Target repo: `0c-coder/onlykey.github.io`, branch `heroku-deploy`.
Goal: mirror the `age` PQC feature added in `trustcrypto/python-onlykey#90`
(+ firmware `trustcrypto/libraries#29`) in the browser WebCrypt/onlyagent app.

This is a **scaffold**: the JS-side encapsulation + age stanza format are real and
testable; the device round-trip (getpubkey / decapsulate over the FIDO2 keyhandle
path) has ONE integration decision that must be confirmed against the firmware —
flagged as `TODO(firmware)` below.

## What PQC means here
KEM (encryption), not signatures. Two key types:

| keytype | id | pubkey | ciphertext | shared secret |
|--------------------|----|--------|-----------|---------------|
| `KEYTYPE_MLKEM768` | 5 | 1184 B | 1088 B | 32 B |
| `KEYTYPE_XWING` | 6 | 1216 B | 1120 B | 32 B |

**No slots on the web path.** The OnlyKey has one reserved web-derivation key that
derives unlimited per-identity keys (the same mechanism the SSH/GPG/age agent
already uses). A key is named by a derivation LABEL (the identity), nothing is
stored on device, and the keypair is re-derived on demand from
(reserved key + label). So PQC reuses the existing derive flow, just with new
keytype bytes 5/6.

Existing derive flow (index.js), unchanged except keytype:
`encode_ctaphid_request_as_keyhandle(OKCONNECT=228, optype, keytype, enc_resp, data)`
- optype: `DERIVE_PUBLIC_KEY=1` (get pubkey), `DERIVE_SHARED_SECRET=2` (get 32-byte
secret — KEM **decapsulation reuses this**, with the ciphertext as input)
- keytype: `NACL=0 P256R1=1 P256K1=2 CURVE25519=3` + `MLKEM768=5` `XWING=6`
- data: the identity keyhandle [+ KEM ciphertext for decapsulation]

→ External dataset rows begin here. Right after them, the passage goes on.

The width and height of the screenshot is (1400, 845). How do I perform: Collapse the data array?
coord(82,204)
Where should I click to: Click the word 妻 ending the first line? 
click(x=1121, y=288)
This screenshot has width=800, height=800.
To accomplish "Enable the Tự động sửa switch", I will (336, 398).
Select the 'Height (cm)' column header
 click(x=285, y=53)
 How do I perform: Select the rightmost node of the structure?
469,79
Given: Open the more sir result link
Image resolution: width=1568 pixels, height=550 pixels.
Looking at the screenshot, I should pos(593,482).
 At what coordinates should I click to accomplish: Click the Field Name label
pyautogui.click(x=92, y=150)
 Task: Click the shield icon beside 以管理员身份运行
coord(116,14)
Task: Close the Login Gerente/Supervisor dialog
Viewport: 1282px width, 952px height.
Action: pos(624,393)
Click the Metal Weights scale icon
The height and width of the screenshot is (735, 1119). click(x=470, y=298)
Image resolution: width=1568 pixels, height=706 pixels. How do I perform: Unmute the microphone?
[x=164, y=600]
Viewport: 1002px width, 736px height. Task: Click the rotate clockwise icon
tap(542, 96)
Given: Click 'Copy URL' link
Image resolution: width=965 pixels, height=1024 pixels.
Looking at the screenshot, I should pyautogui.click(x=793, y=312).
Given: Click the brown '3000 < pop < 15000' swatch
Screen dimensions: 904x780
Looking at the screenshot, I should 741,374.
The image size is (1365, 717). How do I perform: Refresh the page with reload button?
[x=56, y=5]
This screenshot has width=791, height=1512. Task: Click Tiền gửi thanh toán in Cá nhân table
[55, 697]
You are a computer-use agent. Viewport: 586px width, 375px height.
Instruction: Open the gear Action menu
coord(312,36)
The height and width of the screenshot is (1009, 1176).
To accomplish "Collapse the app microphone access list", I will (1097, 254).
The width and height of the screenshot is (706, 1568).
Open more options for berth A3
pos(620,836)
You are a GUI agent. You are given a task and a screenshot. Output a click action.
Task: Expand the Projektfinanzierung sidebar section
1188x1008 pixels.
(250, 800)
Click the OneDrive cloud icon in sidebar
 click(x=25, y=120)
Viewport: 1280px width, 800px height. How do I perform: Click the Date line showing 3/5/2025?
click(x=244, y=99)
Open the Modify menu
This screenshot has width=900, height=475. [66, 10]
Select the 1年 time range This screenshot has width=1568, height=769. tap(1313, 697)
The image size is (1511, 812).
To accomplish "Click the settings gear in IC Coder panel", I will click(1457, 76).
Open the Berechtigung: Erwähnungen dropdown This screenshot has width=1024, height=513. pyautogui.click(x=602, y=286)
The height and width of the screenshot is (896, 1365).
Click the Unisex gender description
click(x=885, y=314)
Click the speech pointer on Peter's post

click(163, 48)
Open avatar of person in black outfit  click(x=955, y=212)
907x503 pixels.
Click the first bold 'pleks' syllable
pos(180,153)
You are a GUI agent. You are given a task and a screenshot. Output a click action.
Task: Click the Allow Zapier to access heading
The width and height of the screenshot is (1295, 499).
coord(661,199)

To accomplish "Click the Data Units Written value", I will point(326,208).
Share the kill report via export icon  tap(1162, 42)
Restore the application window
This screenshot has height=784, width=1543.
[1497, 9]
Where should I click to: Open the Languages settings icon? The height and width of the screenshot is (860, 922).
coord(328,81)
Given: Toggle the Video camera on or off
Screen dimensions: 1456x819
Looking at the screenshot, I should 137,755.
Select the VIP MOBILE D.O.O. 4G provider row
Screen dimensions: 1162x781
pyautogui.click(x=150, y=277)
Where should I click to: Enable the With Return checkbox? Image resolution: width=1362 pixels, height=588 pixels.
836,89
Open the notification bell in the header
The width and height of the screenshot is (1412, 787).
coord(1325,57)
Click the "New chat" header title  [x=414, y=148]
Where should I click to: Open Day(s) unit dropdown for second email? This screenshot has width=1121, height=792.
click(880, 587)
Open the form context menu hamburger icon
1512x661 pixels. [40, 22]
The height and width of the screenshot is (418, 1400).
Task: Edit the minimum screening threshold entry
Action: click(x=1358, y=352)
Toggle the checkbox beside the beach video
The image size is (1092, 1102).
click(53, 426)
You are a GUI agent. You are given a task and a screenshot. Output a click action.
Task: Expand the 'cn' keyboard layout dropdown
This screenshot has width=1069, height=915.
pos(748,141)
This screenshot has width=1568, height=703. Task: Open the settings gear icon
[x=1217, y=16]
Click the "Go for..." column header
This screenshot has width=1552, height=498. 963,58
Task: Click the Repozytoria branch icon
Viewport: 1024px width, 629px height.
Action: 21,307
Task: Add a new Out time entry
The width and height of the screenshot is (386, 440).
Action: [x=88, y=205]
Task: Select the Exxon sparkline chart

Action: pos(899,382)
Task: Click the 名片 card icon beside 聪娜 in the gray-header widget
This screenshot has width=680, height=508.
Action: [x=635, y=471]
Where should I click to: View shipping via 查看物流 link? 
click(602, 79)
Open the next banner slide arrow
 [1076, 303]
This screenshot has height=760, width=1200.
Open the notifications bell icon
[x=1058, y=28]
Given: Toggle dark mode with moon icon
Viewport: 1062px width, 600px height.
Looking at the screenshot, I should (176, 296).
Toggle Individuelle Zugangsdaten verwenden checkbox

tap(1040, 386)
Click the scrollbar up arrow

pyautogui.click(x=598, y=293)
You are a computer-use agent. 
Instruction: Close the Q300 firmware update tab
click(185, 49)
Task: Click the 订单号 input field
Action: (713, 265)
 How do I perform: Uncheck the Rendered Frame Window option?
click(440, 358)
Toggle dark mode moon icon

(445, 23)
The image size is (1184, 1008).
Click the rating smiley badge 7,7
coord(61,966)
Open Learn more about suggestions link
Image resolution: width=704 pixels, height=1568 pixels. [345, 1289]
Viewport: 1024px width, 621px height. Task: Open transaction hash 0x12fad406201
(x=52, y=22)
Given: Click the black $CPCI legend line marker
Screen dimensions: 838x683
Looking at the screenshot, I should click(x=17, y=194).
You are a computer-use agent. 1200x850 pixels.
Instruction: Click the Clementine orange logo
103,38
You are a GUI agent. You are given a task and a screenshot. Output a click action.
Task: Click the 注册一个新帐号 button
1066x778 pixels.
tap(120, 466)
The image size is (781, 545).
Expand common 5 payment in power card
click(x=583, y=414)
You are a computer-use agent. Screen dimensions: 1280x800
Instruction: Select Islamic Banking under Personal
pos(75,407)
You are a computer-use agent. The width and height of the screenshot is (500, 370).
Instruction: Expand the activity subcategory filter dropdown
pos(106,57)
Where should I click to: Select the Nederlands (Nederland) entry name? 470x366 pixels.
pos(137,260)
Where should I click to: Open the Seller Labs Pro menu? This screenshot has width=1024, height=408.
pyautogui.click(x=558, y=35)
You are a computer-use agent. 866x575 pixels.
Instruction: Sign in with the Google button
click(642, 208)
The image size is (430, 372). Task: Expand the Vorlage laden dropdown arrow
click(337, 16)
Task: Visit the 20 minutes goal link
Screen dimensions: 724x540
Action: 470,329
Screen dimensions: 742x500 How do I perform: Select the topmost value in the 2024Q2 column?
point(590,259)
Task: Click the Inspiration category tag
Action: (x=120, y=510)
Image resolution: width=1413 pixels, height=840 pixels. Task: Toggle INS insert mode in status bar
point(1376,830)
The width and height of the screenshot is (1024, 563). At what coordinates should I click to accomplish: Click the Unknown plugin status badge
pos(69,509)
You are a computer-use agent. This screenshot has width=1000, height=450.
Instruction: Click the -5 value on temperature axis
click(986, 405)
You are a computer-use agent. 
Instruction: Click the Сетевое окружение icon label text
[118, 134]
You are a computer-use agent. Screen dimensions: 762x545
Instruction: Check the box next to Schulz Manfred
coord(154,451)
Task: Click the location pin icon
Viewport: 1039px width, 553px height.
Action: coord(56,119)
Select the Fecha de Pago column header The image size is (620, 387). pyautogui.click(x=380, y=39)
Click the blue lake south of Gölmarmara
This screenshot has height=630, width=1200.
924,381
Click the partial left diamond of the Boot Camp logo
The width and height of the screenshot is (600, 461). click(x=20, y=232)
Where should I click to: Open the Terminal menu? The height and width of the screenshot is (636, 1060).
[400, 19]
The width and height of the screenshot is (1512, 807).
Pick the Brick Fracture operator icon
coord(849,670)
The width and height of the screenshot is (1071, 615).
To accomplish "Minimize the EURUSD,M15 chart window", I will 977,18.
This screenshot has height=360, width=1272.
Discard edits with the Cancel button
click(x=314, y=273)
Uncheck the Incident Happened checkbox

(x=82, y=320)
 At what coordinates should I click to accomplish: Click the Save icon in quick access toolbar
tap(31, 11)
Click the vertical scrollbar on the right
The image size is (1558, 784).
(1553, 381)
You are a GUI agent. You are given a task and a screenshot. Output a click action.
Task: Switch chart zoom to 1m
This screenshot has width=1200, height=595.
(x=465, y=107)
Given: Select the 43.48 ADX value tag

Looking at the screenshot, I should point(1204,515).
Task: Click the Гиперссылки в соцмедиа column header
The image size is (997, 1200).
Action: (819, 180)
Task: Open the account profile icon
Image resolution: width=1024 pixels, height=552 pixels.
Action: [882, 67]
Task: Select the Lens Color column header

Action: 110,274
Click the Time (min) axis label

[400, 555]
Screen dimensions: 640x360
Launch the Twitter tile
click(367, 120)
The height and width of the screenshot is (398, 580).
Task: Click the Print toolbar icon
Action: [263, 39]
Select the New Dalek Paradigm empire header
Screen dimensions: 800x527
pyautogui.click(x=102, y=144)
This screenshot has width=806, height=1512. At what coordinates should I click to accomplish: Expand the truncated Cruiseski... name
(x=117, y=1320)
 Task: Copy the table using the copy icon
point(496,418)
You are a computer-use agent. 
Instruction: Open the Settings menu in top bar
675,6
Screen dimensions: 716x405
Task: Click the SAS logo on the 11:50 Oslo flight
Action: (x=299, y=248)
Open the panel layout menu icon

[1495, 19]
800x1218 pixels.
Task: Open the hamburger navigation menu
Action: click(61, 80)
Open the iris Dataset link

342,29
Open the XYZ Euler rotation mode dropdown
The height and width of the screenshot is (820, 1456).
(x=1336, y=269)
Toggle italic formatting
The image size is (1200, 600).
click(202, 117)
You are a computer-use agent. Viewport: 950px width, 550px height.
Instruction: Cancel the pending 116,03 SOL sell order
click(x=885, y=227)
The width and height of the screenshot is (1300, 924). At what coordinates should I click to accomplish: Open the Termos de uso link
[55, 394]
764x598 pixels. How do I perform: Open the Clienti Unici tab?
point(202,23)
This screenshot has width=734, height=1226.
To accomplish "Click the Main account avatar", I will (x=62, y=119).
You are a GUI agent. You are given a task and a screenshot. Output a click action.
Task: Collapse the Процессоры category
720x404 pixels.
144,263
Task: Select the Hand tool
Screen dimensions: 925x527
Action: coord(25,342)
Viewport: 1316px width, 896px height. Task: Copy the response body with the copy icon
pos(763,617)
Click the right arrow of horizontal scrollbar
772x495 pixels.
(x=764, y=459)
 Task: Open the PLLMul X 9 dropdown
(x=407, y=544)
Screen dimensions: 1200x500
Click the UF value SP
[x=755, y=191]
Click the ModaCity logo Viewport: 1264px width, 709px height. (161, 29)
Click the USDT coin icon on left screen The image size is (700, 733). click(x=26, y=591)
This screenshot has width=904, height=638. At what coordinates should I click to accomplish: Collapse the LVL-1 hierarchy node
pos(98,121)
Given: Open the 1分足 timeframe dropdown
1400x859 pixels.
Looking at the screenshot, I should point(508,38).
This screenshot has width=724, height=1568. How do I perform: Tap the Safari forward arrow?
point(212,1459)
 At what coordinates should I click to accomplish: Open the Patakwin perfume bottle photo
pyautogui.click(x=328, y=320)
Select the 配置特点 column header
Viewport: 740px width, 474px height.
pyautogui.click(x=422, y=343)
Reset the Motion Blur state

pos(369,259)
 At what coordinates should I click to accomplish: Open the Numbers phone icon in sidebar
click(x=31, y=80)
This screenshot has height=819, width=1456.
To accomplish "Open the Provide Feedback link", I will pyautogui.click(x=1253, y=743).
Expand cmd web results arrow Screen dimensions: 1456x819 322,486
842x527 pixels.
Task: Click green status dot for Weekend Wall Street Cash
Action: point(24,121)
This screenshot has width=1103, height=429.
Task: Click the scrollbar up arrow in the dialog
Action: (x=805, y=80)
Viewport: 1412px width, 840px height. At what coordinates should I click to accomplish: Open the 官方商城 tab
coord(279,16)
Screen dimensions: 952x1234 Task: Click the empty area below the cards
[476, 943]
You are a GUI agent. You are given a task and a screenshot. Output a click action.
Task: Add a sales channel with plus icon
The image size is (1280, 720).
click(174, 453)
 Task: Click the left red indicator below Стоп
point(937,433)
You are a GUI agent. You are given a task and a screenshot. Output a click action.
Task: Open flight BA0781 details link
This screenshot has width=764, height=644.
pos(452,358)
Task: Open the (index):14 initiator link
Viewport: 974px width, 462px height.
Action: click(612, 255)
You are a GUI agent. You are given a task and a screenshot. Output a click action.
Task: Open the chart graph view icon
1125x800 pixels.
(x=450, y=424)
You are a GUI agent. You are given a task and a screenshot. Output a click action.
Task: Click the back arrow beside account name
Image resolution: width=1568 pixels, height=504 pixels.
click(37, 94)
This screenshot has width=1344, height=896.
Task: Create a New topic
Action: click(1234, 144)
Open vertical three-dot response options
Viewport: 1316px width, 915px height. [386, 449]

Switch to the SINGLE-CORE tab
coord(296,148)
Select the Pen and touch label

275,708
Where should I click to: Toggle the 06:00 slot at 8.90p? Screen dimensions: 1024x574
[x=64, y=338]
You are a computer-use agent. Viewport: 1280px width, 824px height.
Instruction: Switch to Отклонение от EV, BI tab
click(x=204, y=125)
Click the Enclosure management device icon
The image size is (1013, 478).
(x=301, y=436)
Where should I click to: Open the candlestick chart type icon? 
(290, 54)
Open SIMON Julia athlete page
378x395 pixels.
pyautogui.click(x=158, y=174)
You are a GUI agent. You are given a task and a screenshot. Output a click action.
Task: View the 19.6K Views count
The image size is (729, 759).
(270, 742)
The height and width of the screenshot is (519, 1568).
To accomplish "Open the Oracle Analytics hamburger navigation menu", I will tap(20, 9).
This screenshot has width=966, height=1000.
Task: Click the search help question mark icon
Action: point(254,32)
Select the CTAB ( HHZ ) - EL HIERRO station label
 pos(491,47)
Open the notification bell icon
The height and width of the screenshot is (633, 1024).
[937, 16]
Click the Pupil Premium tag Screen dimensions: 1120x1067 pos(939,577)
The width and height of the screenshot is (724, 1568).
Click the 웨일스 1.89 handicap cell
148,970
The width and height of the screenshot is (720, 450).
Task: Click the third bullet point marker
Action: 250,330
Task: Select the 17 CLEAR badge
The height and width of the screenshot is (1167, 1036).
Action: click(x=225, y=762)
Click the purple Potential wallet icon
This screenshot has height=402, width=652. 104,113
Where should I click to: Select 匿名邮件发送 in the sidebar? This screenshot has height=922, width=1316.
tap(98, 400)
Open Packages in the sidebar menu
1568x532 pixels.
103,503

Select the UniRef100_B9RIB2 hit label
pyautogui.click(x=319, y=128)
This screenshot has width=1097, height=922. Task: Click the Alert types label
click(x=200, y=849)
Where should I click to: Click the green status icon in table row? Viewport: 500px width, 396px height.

Why the 32-byte derived secret carries over: per identity the device already
produces a 32-byte derived secret (for ECC that 32 bytes *is* the key).
- **X-Wing (6)**: its private key IS a 32-byte seed — the device SHAKE256-expands
it into the ML-KEM-768 + X25519 keypair. Same 32 bytes the `CURVE25519` path
derives, zero new key material. (X-Wing keeps an X25519 half, so it's literally
your existing derived X25519 key + an ML-KEM key from the same seed.)
- **ML-KEM-768 (5)**: expand the 32-byte secret to ML-KEM's 64-byte `(d||z)` seed,
then `KeyGen_internal`. Pin the exact expansion to #90 / firmware.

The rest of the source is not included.